In the study, the team highlighted priorities for further research that needs to be done. Those priorities, Trancik says, include “streamlining and validating models, and also streamlining data collection,” because these days “we often have more data than we need, just tons of data,” and yet “there’s often a scarcity of data in certain key areas like technology performance and evolution. How technologies evolve is just so important in influencing our daily lives, yet it’s hard sometimes to access good representative data on what’s actually happening with this technology.” But she sees opportunities for concerted efforts to assemble large, comprehensive data on technology from publicly available sources.
Trancik points out that many models are developed to represent some real-world process, and “it’s very important to test how well that model does against reality,” for example by using the model to “predict” some event whose outcome is already known and then “seeing how far off you are.” That’s easier to do with a more streamlined model, she says.
“It’s tempting to develop a model that includes many, many parameters and lots of different detail. But often what you need to do is only include detail that’s relevant for the particular question you’re asking, and that allows you to make your model simpler.” Sometimes that means you can simplify the decision down to just solving an equation, and other times, “you need to simulate things, but you can still validate the model against real-world data that you have.”
“The scale of energy and climate problems mean there is much more to do,” says Gregory Nemet, faculty chair in business and regulation at the University of Wisconsin at Madison, who was a co-author of the paper.
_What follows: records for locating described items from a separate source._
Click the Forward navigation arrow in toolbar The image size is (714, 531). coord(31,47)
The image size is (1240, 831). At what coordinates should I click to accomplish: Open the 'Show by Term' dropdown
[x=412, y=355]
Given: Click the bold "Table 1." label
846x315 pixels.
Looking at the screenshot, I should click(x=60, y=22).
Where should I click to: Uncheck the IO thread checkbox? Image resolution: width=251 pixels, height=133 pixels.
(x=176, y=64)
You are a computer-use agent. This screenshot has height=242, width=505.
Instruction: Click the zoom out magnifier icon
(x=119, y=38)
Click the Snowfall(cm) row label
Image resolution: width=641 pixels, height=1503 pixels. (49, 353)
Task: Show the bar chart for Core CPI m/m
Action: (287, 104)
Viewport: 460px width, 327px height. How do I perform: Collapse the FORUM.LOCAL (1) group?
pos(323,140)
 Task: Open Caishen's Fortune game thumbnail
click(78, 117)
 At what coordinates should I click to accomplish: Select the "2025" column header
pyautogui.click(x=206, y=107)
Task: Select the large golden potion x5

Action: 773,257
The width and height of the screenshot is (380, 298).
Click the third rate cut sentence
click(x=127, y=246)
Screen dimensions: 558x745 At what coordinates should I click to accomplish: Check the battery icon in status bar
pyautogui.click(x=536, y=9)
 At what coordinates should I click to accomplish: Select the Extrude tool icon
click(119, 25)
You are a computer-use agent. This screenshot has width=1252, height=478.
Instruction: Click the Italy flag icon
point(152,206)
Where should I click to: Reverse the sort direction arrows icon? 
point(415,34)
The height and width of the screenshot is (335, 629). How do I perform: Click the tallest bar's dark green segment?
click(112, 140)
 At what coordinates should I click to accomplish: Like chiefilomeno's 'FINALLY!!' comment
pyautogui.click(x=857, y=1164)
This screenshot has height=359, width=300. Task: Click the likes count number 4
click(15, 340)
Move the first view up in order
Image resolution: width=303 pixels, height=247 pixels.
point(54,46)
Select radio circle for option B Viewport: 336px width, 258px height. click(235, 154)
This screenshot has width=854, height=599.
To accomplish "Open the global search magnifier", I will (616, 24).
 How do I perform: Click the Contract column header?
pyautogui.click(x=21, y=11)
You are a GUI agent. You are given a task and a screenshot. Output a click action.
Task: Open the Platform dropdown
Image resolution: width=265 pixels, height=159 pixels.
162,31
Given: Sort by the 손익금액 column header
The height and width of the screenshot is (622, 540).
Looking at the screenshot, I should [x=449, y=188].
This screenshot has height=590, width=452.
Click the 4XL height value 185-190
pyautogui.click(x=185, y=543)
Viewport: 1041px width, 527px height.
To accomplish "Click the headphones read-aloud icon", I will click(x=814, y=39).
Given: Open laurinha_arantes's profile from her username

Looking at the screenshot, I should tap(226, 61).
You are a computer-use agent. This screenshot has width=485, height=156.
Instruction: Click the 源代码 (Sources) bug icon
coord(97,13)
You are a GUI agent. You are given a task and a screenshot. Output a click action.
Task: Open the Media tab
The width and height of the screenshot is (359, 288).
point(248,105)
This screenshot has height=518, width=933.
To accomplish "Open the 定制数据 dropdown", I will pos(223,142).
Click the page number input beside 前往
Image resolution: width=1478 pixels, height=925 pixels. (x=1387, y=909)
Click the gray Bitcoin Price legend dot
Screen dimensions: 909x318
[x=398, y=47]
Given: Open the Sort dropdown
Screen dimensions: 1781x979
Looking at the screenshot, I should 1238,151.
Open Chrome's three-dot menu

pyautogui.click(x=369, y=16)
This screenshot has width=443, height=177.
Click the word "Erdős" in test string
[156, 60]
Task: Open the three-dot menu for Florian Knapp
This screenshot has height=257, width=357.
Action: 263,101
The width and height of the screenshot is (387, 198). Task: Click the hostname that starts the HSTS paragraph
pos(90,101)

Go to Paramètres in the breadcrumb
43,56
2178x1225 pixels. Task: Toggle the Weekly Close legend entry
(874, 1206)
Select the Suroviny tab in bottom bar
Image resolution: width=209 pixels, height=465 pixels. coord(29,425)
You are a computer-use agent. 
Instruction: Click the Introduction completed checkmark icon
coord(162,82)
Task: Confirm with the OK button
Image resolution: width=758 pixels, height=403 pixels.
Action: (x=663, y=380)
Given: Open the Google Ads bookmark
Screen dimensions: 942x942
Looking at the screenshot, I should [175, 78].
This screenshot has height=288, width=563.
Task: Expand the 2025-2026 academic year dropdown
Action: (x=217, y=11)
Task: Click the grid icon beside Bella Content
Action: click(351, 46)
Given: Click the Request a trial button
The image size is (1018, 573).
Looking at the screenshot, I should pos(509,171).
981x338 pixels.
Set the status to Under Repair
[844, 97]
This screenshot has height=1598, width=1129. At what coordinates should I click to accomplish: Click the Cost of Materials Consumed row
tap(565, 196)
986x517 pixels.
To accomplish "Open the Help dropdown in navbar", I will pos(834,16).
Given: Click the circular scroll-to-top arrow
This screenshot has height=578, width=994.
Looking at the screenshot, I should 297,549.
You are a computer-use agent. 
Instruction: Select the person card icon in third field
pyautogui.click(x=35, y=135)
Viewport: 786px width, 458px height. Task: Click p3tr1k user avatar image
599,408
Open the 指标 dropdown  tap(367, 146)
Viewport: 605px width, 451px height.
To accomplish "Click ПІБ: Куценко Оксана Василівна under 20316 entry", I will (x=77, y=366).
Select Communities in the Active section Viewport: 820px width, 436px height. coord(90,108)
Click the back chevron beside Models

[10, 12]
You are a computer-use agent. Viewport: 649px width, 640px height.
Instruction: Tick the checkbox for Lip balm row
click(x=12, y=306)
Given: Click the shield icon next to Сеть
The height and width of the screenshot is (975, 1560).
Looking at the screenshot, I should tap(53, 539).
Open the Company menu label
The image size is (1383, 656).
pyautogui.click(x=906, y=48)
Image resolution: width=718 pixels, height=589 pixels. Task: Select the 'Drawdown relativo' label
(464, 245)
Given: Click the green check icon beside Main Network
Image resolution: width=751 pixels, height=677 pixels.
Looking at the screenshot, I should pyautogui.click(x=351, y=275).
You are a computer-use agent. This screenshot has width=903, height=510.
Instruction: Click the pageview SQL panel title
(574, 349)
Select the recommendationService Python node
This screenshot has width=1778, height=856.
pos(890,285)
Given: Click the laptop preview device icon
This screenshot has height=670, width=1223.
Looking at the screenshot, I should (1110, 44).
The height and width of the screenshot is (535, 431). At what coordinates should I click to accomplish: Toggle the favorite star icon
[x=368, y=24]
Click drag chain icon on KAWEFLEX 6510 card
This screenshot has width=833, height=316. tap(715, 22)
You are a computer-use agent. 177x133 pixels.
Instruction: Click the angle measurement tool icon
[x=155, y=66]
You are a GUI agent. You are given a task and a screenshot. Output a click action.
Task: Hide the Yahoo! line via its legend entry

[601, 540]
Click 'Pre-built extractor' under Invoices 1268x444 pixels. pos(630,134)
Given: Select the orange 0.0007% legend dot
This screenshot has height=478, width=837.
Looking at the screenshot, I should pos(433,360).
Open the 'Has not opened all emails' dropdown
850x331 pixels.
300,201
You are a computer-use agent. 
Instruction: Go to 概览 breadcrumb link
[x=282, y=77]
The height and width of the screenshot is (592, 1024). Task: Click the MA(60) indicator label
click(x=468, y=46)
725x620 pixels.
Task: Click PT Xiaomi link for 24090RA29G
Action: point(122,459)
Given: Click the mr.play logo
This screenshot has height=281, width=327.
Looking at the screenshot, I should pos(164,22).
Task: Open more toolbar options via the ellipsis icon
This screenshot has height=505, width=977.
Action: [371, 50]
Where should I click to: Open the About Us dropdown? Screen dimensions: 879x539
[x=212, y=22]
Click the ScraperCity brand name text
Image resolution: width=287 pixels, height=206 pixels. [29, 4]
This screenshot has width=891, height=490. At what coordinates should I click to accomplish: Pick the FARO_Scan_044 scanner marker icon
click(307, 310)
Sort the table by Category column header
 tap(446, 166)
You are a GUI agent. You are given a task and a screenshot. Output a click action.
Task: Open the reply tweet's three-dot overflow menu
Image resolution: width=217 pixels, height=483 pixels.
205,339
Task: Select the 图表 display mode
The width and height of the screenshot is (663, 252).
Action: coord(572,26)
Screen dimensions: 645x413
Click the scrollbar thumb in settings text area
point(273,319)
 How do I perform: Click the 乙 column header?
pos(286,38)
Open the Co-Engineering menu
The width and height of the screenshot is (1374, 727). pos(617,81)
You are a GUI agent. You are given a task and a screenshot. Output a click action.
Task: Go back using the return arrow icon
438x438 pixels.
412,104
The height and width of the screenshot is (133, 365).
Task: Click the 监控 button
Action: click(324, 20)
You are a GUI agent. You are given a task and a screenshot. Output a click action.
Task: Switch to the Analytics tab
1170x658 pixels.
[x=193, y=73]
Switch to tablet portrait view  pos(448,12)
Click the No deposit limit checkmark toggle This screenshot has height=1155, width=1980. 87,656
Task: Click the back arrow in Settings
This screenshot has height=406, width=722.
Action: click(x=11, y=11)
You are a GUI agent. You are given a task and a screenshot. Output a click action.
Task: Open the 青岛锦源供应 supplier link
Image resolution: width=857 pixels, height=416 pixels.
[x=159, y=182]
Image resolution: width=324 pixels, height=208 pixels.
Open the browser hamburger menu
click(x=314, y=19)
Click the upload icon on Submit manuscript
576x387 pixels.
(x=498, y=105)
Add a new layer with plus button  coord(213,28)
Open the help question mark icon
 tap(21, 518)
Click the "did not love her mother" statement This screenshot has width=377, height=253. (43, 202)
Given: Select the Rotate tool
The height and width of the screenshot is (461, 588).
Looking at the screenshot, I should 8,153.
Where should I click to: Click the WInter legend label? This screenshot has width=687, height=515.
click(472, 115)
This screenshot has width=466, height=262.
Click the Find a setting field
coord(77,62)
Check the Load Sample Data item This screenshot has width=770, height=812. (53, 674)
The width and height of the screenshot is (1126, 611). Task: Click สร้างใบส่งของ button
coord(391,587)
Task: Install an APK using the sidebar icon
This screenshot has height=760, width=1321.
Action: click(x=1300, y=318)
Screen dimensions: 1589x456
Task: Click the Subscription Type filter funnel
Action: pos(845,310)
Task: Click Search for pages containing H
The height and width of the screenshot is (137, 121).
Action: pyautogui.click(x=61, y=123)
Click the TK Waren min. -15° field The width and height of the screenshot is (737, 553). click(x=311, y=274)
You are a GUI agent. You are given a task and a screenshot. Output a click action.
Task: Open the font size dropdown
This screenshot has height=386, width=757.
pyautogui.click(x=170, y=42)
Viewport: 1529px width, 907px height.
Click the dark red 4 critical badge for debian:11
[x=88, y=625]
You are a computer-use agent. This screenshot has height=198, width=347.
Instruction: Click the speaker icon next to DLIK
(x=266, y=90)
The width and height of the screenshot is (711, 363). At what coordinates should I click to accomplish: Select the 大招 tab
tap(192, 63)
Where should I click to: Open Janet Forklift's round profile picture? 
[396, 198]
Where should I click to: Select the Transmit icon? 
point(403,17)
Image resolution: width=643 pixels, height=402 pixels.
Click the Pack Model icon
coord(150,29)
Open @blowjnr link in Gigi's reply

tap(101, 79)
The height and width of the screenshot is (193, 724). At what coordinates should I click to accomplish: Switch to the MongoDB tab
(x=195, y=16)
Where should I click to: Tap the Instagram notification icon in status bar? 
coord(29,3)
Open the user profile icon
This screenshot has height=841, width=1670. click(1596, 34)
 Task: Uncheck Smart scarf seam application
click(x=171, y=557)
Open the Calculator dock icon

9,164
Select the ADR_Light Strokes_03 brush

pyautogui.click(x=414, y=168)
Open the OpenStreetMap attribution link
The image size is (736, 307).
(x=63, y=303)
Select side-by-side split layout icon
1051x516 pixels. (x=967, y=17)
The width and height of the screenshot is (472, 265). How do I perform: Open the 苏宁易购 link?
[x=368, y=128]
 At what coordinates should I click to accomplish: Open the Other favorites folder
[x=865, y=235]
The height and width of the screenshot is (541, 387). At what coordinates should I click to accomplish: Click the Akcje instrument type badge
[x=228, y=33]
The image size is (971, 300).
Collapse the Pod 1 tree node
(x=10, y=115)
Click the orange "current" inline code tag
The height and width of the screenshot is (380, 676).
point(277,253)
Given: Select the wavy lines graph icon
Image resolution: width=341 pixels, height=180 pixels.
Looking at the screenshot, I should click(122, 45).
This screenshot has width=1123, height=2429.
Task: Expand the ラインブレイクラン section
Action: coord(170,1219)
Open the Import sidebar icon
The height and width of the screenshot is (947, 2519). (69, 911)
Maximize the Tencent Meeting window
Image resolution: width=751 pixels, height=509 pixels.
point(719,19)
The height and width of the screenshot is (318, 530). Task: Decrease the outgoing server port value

He adds, “while we can’t accurately forecast individual technologies on their own, a variety of methods have been developed that in conjunction can enable decision-makers to make public dollars go much further, and enhance the likelihood that future investments create strong public benefits.”
This work is perhaps particularly relevant now, Trancik says, in helping to address global challenges including climate change and meeting energy demand, which were in focus at the global climate conference COP 30 that just took place in Brazil. “I think with big societal challenges like climate change, always a key question is, ‘how do you make progress with limited time and limited financial resources?’” This research, she stresses, “is all about that. It’s about using data, using knowledge that’s out there, expertise that’s out there, drawing out the relevant parts of all of that, to allow people and society to be more deliberate and successful about how they’re making decisions about investing in technology.”
As with other areas such as epidemiology, where the power of analytical forecasting may be more widely appreciated, she says, “in other areas of technology as well, there’s a lot we can do to anticipate where things are going, how technology is evolving at the global or at the national scale … There are these macro-level trends that you can steer in certain directions, that we actually have more agency over as a society than we might recognize.”
The study included researchers in Massachusetts, Wisconsin, Colorado, Maryland, Maine, California, Austria, Norway, Mexico, Finland, Italy, the U.K., and the Netherlands.